COLLETON: I think some episodes worked better than others. But as a whole the Deb and Vogel story lines worked and we wanted to change it up and have the big bad hide in plain sight. Darri Ingolfsson, who plays Saxon, he’s fabulous once you realize [he's the brain surgeon]. The scene where he comes to Dexter’s apartment is a wonderful scene. I try not to read any of the blogs because then I become paralyzed. If they knew how much we agonized internally about everything … if we then tried to factor in an assortment of opinions it would dilute the process.
My suspicion was you guys got kind of screwed by having to rush the season to get it ready in time for a premiere date that was months ahead of schedule in order for Showtime to use the show to promote Ray Donovan rather than air in the fall like usual.
BUCK: A little bit. It certainly affected us in some ways. We basically did two seasons back to back. Normally what happens is you take a longer break and come in filled with ideas. We did absolutely the best we could. Ultimately it was my decisions to do that, as well. [Showtime entertainment president] David Nevins asked if we could do this and I said we could. Hopefully the season didn’t suffer for it.
COLLETON: I think we rose to the challenge. Would we have liked to have more time? Yes. But we had arced out the two years, so it wasn’t like we had to start at the very beginning. We would have loved to had more time before we started shooting. But once we did start shooting it was the same schedule.
One point of contention was some of the supporting story lines. Like why spend time with Masuka and his daughter and Quinn taking the sergeants exam in the final season?
BUCK: We wanted to give some indication of where these characters were going. We wanted to give them all a bit of resolution toward the end. Masuka was a very small story, it took up a small amount of screen time. This is probably the most sexist character most of us have ever seen and for him to have his first honest relationship with woman and have that be his daughter felt interesting.

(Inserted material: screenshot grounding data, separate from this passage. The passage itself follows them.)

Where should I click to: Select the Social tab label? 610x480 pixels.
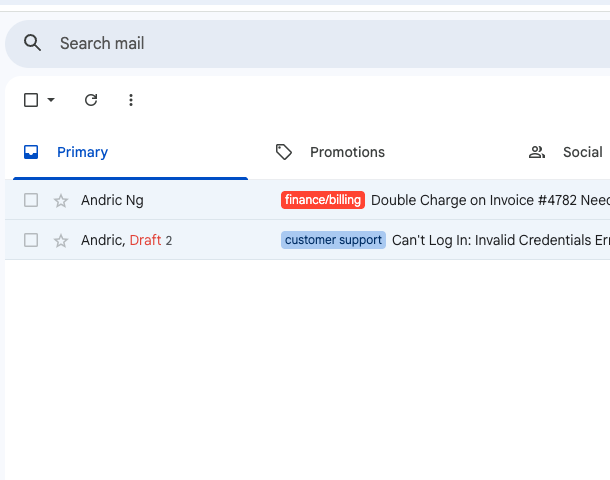click(x=582, y=152)
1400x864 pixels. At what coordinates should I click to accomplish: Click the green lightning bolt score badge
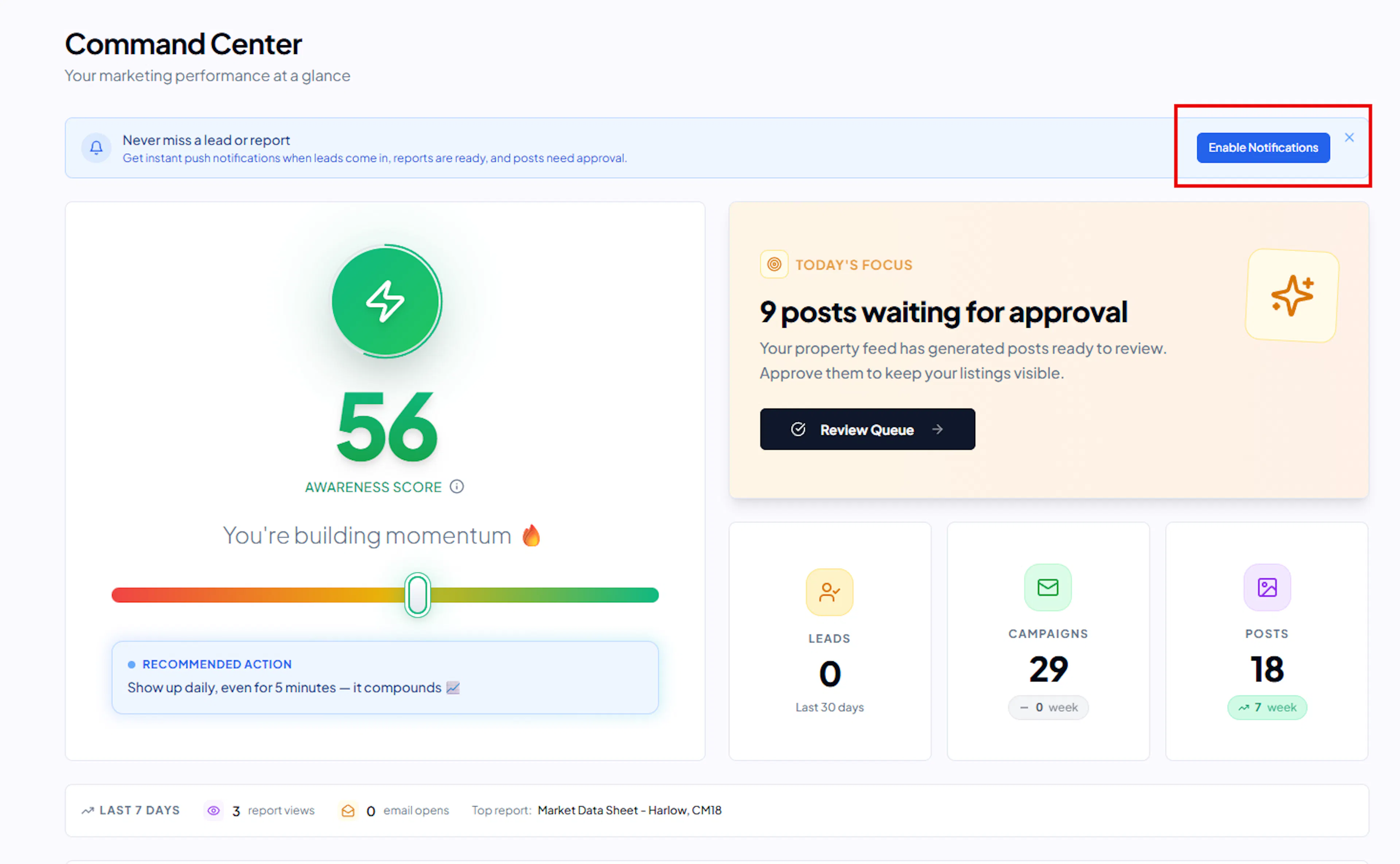tap(386, 301)
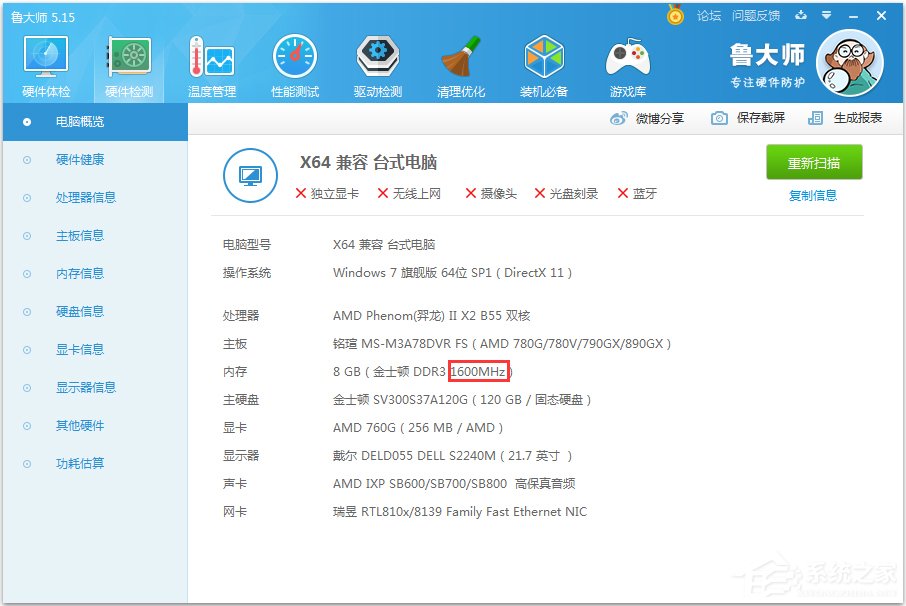Open 论坛 forum from title bar
906x606 pixels.
pyautogui.click(x=707, y=16)
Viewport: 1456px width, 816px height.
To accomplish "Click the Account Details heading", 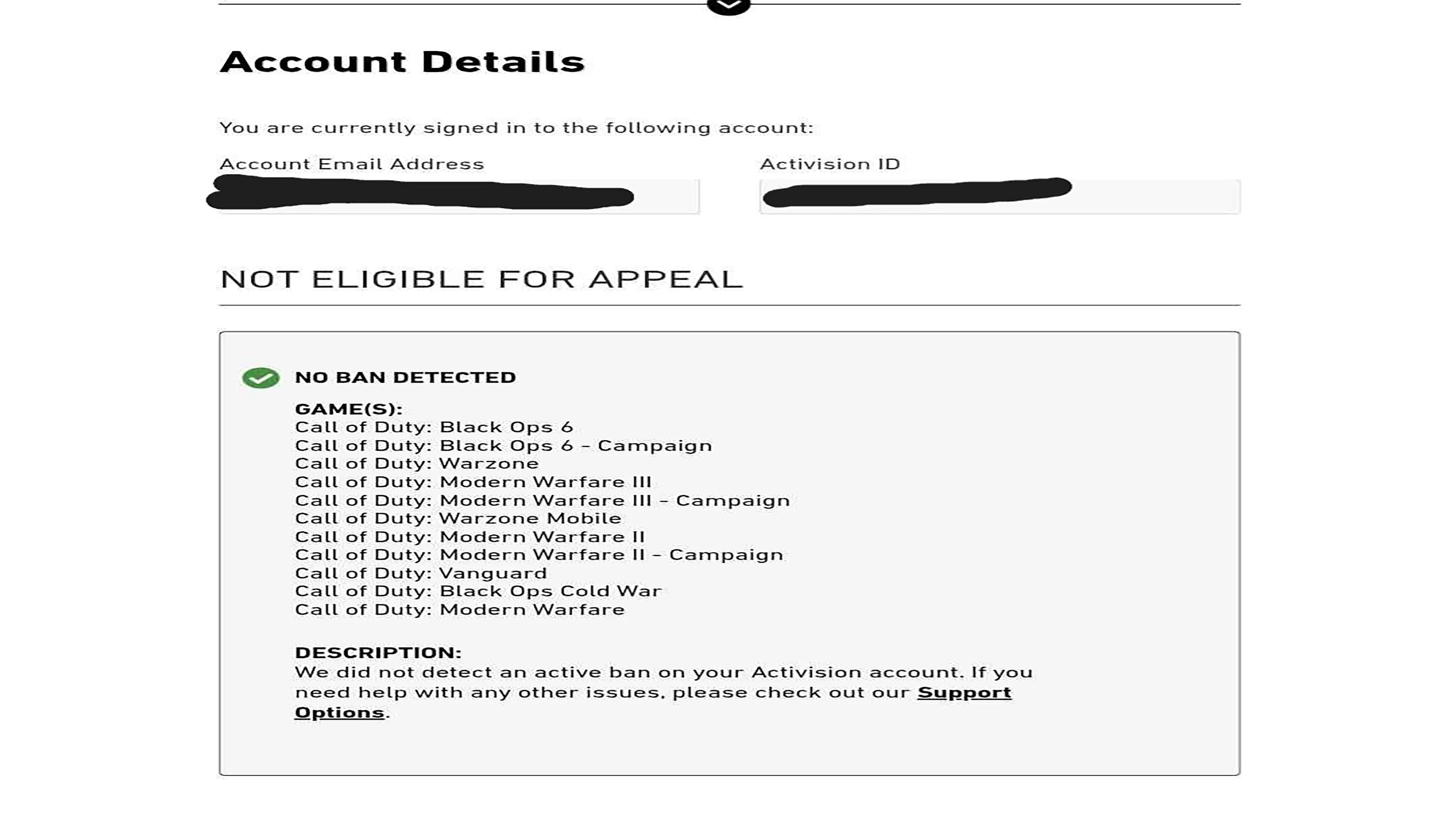I will coord(402,62).
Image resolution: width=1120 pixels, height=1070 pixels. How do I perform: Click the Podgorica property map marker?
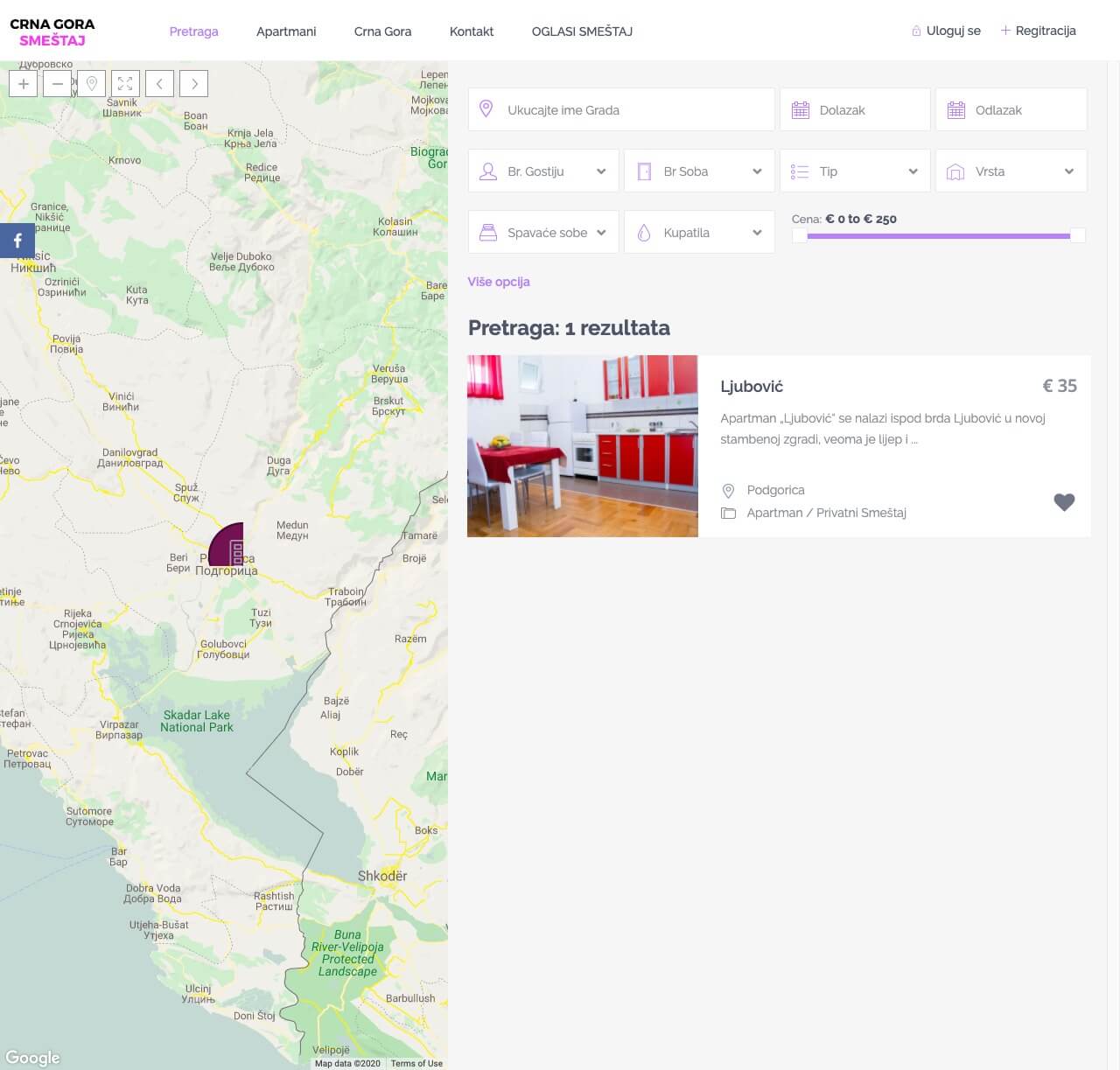click(228, 546)
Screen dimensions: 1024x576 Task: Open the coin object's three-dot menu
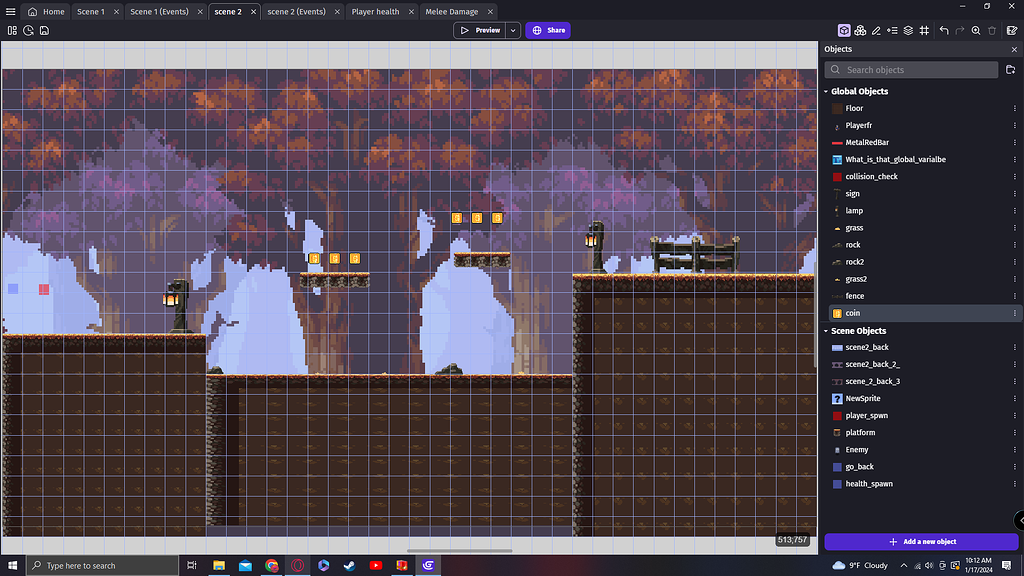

As for as Quinn, we’re trying to spend time with characters that have been with us for a long time and we’re never going to see again.
Since Hannah’s a wanted fugitive, couldn’t she have at least put on a ball cap when walking around Miami?
BUCK: We played with the idea of dyeing her hair. In the research we did on fugitives we learned there are countless fugitives out there just walking around that nobody is really looking for. There aren’t funds to hunt down every one of them — particularly Hannah, as she hasn’t been convicted of a crime. She’s not high priority. We put her in sunglasses. Otherwise we didn’t want to call more attention to it.
So what is the spin-off concept that Nevins has been hinting about?
BUCK: No concept whatsoever.
Really?
BUCK: Absolutely not. I’m going to sit down with Showtime and discuss the possibility. But we haven said a single word about it.
The rumor for a while was the spin-off would star Deb. Was that ever a possibility?
BUCK: Never any truth to that. But we sort of played with that idea once that rumor was out there because I think it was beneficial for people to think we were going that direction.
Would Michael C. Hall have any involvement in a spin-off?
BUCK: No idea. Who knows what the future of Dexter is?
COLLETON: Right now there’s nothing planned. It couldn’t happen without Michael C. Hall wanting to come back. And I think he’s enjoying this new part of his life.
Scott, you referenced that we’ll never see Quinn again. So is it safe to assume any spin-off would not use the current supporting cast?
BUCK: I believe that’s most likely. We won’t see the current cast again.
What’s your plan for when the finale airs? Are you going to read viewer reactions?
BUCK: It’s always a little scary, but I think it would be disrespectful to not hear what people are saying.
What would you like Dexter’s impact to be?
COLLETON: If Dexter has made anybody really stop and think about their behavior, that would make me very happy.